Un médico me contaba que cuando leía el evangelio de San Juan no podía dejar de llorar. Le pregunté que desde cuándo le sucedía eso. Me respondió que había sido después de un retiro espiritual en el que se había arrepentido sinceramente de toda su vida pasada de pecado. Muy claro: ahora ese médico había dejado de ser “hombre carnal”; había comenzado a ser “hombre espiritual”. Se había abierto su oído. La ciencia del médico era la misma de antes. Lo que había cambiado era su oído: ya no estaba obstruido por el pecado.

El que abre el corazón
Antes de despedirse de sus apóstoles, en la Ultima Cena, Jesús les decía que “tenía muchas cosas más que decirles”, pero que “no estaban preparados para comprenderlas”; que les enviaría al Espíritu Santo y él los ayudaría “y los llevaría a toda la verdad” (vea Juan 16,43). Al Espíritu Santo lo llamamos PARACLITO, que significa: “Ayudador”, “abogado”. El ha sido enviado para que de la mano nos introduzca en la Palabra de Dios. Para que nos “convenza” de pecado, primero, y luego nos “lleve a toda la verdad”.A la Biblia no podemos ingresar solos: necesitamos la compañía del Espíritu Santo. El libro del Apocalipsis presenta a Jesús como un Cordero a quien se le entrega el poder de romper los sellos del libro sellado: La Biblia. Jesús -ya lo dijo- nos concede el don de su Santo Espíritu para que en su compañía vayamos rompiendo, uno a uno, los sellos del libro, y podamos internarnos en la Palabra de Dios.

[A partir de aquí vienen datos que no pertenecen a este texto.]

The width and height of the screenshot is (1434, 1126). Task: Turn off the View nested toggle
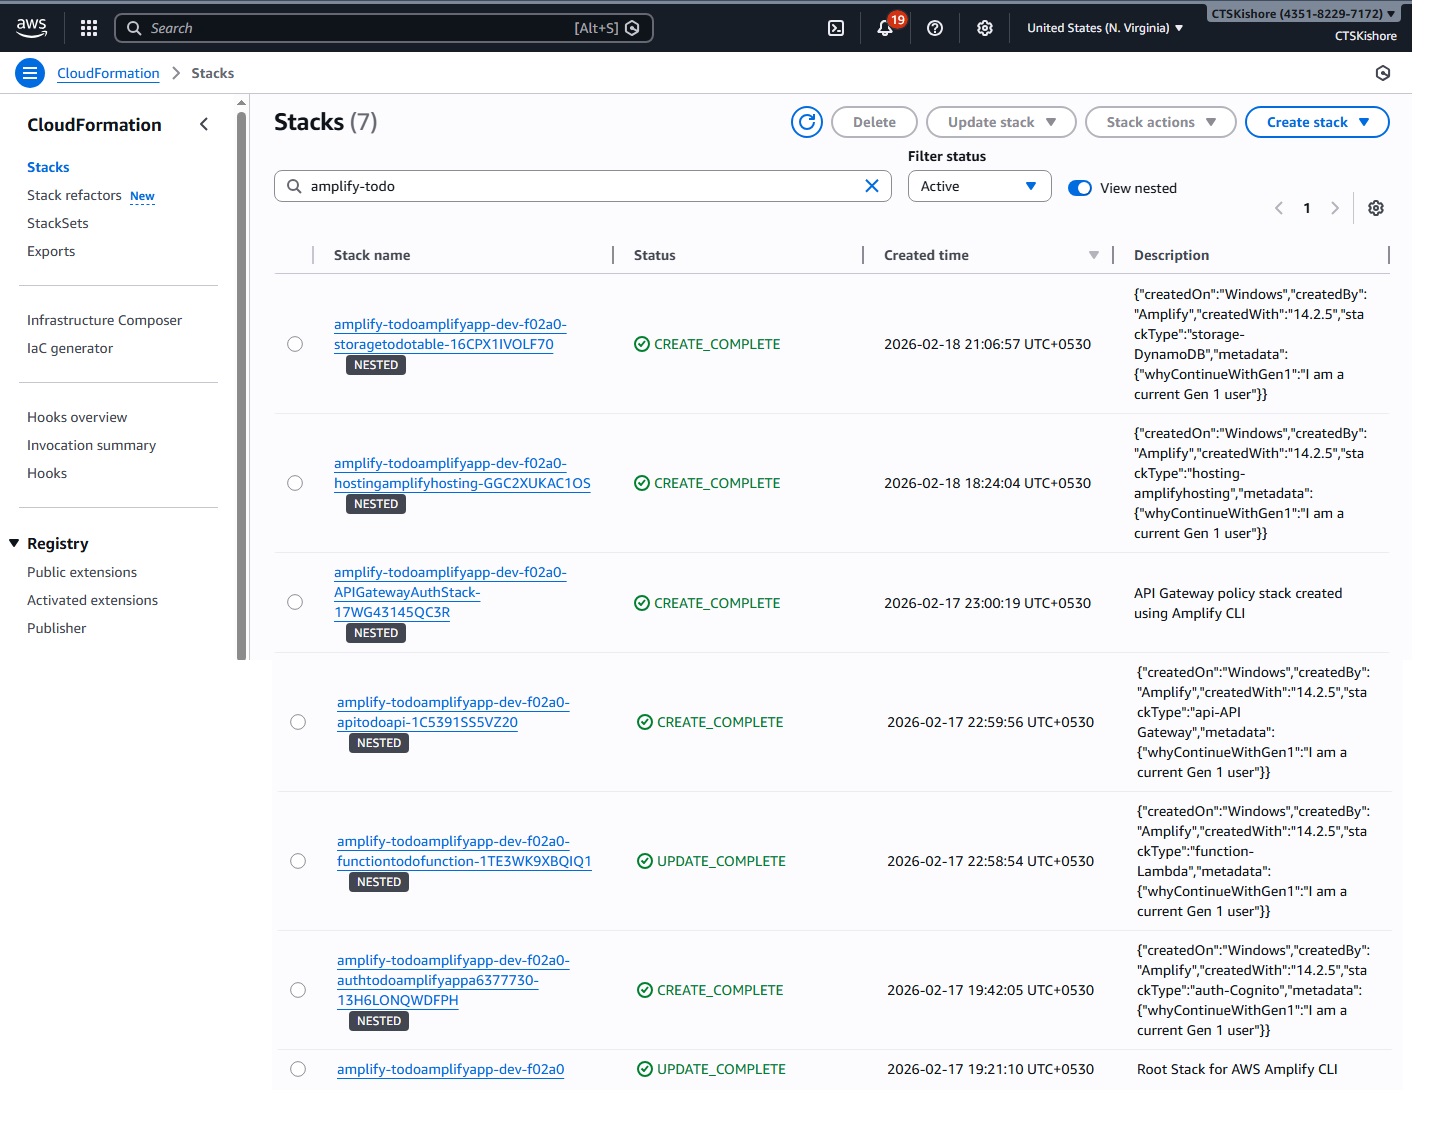point(1080,188)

En el libro de Hechos se narra el caso de Lidia, una vendedora de púrpura. Un día, Pablo estaba predicando a la orilla de un río. Aquella mujer con la mejor disposición se sentó para escucharlo. De pronto, el Espíritu Santo le abrió el corazón. Lidia, inmediatamente, pidió que la bautizaran (vea Hch. 16,14). Dios le había hablado. Había aceptado la salvación de Jesús, que Pablo estaba predicando. El Espíritu Santo es el encargado de “abrir el corazón”, porque la palabra de Dios se escucha con el corazón. El salmo 119 dice: “Abre mis ojos para que contemplen las maravillas de tus enseñanzas” (v.18). Antes de internarnos en la palabra, lo primero que debemos hacer es invocar al Espíritu Santo para que nos abra el corazón, para que nos “lleve a toda la verdad”, que Dios nos quiere manifestar por medio de su palabra.

La Biblia sin la presencia fuerte del Espíritu Santo, continúa siendo un libro “sellado”, ininteligible. El sabio puede captar en la Biblia los aspectos literarios, sicológicos, históricos; pero con su sola inteligencia no puede oír a Dios que habla. Eso es obra del Espíritu Santo para los de “buena voluntad”, que antes de atreverse a entrar en ese “terreno sagrado”, se descalzan y le piden al Espíritu Santo que los acompañe.